Daniela Savini e il respiro del tempo

Le incisioni di Daniela Savini dedicate alla Biblioteca Teresiana sorprendono per la suggestione atmosferica che caratterizza la visione degli scorci emotivamente individuati delle due sale storiche. Sfruttando abilmente le caratteristiche di morbidezza della puntasecca su lastra in poliver, l’artista dà vita ad una visione luministica e pulviscolare degli ambienti e degli oggetti che trascende poeticamente l’oggettività della forma.

E’ sicuramente un sentimento di passione sincera a guidare i solchi incisi che nella rappresentazione analitica delle antiche scaffalature cariche di libri si animano grazie ad un raffinato gioco chiaroscurale dai profondi echi psicologici. La successione delle incisioni ricrea così, davanti agli occhi dello spettatore, un percorso evocativo ricchissimo di suggestioni culturali e simboliche che raggiunge, in alcune raffigurazioni, echi metafisici.

In questa dimensione particolare lo sguardo di Daniela riesce a focalizzarsi andando oltre la suggestione indubbia delle sale monumentali con i suoi austeri scaffali per guidarci attraverso il climax incalzante dei libri antichi e il palpitare della luce che vibra e si adagia tra le carte ingiallite, fino ad arrivare a cogliere uno spazio vitale inaspettato, un respiro diverso, remoto, animistico.
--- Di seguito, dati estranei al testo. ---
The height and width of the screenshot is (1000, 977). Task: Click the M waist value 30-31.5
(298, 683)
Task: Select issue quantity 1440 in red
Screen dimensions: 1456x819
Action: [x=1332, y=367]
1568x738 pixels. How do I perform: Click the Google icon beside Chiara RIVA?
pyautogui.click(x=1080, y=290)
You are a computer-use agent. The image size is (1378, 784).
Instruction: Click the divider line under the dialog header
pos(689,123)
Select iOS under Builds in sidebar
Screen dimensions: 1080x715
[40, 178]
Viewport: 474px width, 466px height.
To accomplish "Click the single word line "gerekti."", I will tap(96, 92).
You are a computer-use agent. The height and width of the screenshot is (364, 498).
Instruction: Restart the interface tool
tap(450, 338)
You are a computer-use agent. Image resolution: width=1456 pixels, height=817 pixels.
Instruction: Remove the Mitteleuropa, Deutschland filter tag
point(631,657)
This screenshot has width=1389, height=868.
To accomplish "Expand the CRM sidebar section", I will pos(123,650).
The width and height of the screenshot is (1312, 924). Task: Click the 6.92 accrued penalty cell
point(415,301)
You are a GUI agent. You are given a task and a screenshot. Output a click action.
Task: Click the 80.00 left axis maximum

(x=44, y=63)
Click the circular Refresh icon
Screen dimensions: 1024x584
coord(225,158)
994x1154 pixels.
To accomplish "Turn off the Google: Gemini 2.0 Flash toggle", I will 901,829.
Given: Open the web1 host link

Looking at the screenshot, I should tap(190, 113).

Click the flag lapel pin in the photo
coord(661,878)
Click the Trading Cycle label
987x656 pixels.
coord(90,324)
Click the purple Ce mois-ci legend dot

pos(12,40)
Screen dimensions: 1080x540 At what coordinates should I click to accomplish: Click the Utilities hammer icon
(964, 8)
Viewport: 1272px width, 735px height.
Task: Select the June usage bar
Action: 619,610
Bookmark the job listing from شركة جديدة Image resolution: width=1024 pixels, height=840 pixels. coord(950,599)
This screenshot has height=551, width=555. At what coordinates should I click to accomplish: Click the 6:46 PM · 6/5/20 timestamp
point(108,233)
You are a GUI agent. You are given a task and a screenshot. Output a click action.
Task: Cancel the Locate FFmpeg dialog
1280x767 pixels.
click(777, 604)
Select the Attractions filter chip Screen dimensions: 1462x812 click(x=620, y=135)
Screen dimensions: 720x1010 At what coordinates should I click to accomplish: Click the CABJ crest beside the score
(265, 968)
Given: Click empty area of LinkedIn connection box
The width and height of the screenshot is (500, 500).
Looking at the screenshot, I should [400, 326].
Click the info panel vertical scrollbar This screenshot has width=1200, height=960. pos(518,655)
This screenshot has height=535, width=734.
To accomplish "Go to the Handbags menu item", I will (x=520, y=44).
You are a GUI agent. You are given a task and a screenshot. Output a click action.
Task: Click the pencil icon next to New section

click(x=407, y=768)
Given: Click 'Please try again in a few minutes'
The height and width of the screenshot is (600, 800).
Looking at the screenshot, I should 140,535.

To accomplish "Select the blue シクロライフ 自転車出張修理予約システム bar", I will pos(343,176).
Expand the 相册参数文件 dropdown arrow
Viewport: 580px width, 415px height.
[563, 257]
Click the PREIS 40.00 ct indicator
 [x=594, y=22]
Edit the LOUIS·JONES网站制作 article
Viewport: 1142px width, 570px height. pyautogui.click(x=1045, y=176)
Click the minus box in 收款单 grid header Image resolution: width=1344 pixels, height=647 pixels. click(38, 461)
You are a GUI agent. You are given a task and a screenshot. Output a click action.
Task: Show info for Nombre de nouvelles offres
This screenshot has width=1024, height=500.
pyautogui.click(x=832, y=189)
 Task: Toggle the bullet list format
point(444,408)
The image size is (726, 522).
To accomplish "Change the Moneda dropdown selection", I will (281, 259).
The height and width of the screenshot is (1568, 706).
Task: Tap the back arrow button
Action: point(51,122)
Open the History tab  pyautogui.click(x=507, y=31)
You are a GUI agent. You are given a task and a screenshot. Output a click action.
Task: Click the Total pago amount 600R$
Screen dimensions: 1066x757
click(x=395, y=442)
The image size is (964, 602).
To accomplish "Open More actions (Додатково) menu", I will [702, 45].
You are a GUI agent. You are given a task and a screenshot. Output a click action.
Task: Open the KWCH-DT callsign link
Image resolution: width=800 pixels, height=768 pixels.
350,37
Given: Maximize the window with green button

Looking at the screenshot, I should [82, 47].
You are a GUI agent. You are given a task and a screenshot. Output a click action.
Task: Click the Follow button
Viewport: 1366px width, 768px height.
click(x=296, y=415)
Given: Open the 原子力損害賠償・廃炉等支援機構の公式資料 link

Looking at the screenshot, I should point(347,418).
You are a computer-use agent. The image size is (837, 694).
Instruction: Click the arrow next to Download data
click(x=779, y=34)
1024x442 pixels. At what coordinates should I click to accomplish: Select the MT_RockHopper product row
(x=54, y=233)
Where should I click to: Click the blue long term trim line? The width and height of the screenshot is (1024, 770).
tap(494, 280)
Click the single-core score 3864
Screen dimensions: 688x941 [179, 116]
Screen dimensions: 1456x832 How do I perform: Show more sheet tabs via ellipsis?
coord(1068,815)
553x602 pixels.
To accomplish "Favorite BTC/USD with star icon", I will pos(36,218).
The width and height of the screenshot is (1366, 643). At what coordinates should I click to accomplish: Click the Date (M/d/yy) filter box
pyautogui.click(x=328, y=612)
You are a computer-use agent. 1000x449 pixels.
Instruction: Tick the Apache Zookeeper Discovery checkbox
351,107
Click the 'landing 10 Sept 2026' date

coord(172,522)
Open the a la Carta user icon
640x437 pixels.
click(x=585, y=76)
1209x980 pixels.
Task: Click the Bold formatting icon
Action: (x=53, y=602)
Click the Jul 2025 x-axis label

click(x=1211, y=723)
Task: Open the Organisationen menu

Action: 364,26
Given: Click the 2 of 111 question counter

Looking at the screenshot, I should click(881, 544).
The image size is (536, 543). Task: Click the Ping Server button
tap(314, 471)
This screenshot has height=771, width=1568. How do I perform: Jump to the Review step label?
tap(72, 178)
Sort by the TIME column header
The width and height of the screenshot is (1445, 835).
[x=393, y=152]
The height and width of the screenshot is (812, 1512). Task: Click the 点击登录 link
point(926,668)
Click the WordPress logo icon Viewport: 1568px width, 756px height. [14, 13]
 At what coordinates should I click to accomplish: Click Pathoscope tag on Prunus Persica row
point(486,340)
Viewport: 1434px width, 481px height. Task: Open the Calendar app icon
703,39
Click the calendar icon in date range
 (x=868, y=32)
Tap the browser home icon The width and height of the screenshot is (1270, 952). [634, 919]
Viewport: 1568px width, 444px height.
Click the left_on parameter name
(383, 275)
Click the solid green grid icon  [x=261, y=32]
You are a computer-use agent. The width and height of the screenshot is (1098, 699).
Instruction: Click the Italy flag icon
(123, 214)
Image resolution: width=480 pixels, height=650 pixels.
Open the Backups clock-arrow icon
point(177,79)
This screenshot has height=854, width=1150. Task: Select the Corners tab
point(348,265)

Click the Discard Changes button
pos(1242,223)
Nella sua visione creativa la Biblioteca si rivela essere la porta d’accesso di una dimensione soprannaturale che si nasconde nelle carte antiche, nella sapienza nascosta dei libri, nel respiro stesso del tempo che vibra ad una frequenza che può sfuggire al visitatore superficiale e frettoloso incalzato dal ritmo frenetico di una esistenza scandita da algoritmi digitali.

Ecco che invece lo sguardo profondo dell’artista invita il visitatore a cogliere nel dettaglio della pavimentazione a scacchiera, nel gradino della scala che conduce ad uno spazio in penombra, nel lampadario che sfavilla sullo sfondo chiaroscurato della scaffalatura, nello squarcio di luce che entra dalla finestra, o ancora dall’insolito taglio prospettico e nell’ardita visione delle scaffalature, una dimensione diversa che porta verso uno spazio temporale altro, fortemente simbolico.

Le incisioni, create appositamente in occasione di questa mostra e donate alla Biblioteca per generosa volontà di Daniela Savini, appaiono dunque come un prezioso omaggio alla storica Biblioteca Teresiana che una particolare intuizione artistica riconosce come luogo in cui il Tempo, antica divinità, trova ancora oggi un vero e vivo respiro emotivo. Vero genius loci memoriae.